### DOCUMENT TEXT

****************************************

SQL Introduction

Edit me

We started looking at databases using the Py4E text and creating databases in Python. To understand how to work with databases in Python, I think it is a bit easier to start working with databases directly. Then we can think about how to get python to tell the database what we want, since we already have a better idea of what databases can do and how to do things with SQL.

For this exercise we will use the world database from MySQL.

Setup the world.sqlite database:

For this section, we will work with a “canned” database. This one is distributed by the developers of MySQL and is called “world”.

I have done some converting so that it is ready to work with sqlite. The database is in the Class_files git repo and on the cluster at: /blue/bsc4452/share/Class_Files/data/world.sqlite.

There are three tables:

cities: containing information on cities around the world.
countries: containing a bunch of countries and information about them.
countrylanguage: containing the languages spoken in each country.

Copy the database and open sqlite

Make a copy of the database and open it in sqlite. Do not try to use the copy in /blue/bsc4452/share/Class_Files–you want a copy that you can modify. So, either use your own clone of the repo or make a copy of the file in your own directory on the cluster.

[magitz@login4 db]$ module load sqlite
[magitz@login4 db]$ sqlite3 world.sqlite
SQLite version 3.8.8.2 2015-01-30 14:30:45
Enter ".help" for instructions
Enter SQL statements terminated with a ";"
sqlite> 

This gets us to the sqlite command prompt–similar in appearance to the Python command prompt. Since we gave sqlite the name of the database we wanted to use on the command line, it’s already open. If we hadn’t done that, we can use .open world.sqlite.

sqlite vs. the world!

Note that in most DBMS, the command would be use world; or whatever the name of the database is–another “uniqueness” with sqlite…

One of the things I don’t really like about sqlite is that it uses some non-conventional commands compared to most other relational databases. Many of these are easy to figure out, but still a bit of a pain. This page is a decent review of the commands: https://www.sqlite.org/cli.html

There are also some other non-standard things, like the type “feature”. I’ll do my best to find and point those out to you as well as point out standard SQL conventions/commands even if sqlite doesn’t use them. Hopefully this will help with Googling answers…

Verify that the database is loaded

In sqlite the .database command shows the current database (MySQL: SHOW DATABASES; displays the databases, USE DATABASE name; makes that one the active database).

sqlite> .database
seq  name             file
---  ---------------  ----------------------------------------------------------
0    main             /blue/bsc4452/share/magitz/world.sqlite
sqlite>

Explore the tables

See what tables are in the database: .tables (MySQL:``SHOW TABLES;`)

****************************************

### SOURCE EXCERPT
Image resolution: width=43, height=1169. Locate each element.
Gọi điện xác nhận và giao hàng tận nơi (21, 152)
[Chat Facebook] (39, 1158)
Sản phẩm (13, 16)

****************************************

### INSTRUCTIONS
(A) Print the passage of the SQL introduction starting at "countries: containing a" and ending at "on the cluster.", word for word.
(B) Carry on writing the SQL introduction, picking up right after its final line.

### RESPONSES
(A)
countries: containing a bunch of countries and information about them.
countrylanguage: containing the languages spoken in each country.

Copy the database and open sqlite

Make a copy of the database and open it in sqlite. Do not try to use the copy in /blue/bsc4452/share/Class_Files–you want a copy that you can modify. So, either use your own clone of the repo or make a copy of the file in your own directory on the cluster.

(B)
sqlite> .tables
city             country          countrylanguage
sqlite> 

See the information about a table .schema city (MySQL: DESCRIBE city;)

sqlite> .schema city
CREATE TABLE `city` (
`ID` integer NOT NULL PRIMARY KEY AUTOINCREMENT
,  `Name` CHAR(35) NOT NULL DEFAULT ''
,  `CountryCode` CHAR(3) NOT NULL DEFAULT ''
,  `District` CHAR(20) NOT NULL DEFAULT ''
,  `Population` integer NOT NULL DEFAULT '0'
,  CONSTRAINT `city_ibfk_1` FOREIGN KEY (`CountryCode`) REFERENCES `country` (`Code`)
);

Unlike the DESCRIBE command of most database systems, which shows a table with the column names and properties, like the data type and key information, the .schema command of sqlite shows the command that was used to create the table. Basically the same information, but a different format.

Let’s look at this line-by-line:

CREATE TABLE `city` (

This is the SQL line saying that we want to create a table called city.

`ID` integer NOT NULL PRIMARY KEY AUTOINCREMENT

The first column is:

called ID,
it is an integer,
it cannot be empty (NOT NULL),
is a primary key,
and it auto-increments, meaning that, as each new row of data is added, the database system automatically assigns the next highest integer for this record.

The ID column is the Primary key. Primary keys are guaranteed to be unique and present for each row. Generally, we let the database system manage these–don’t try to assign your our values to the ID unless you have a really good reason to do so.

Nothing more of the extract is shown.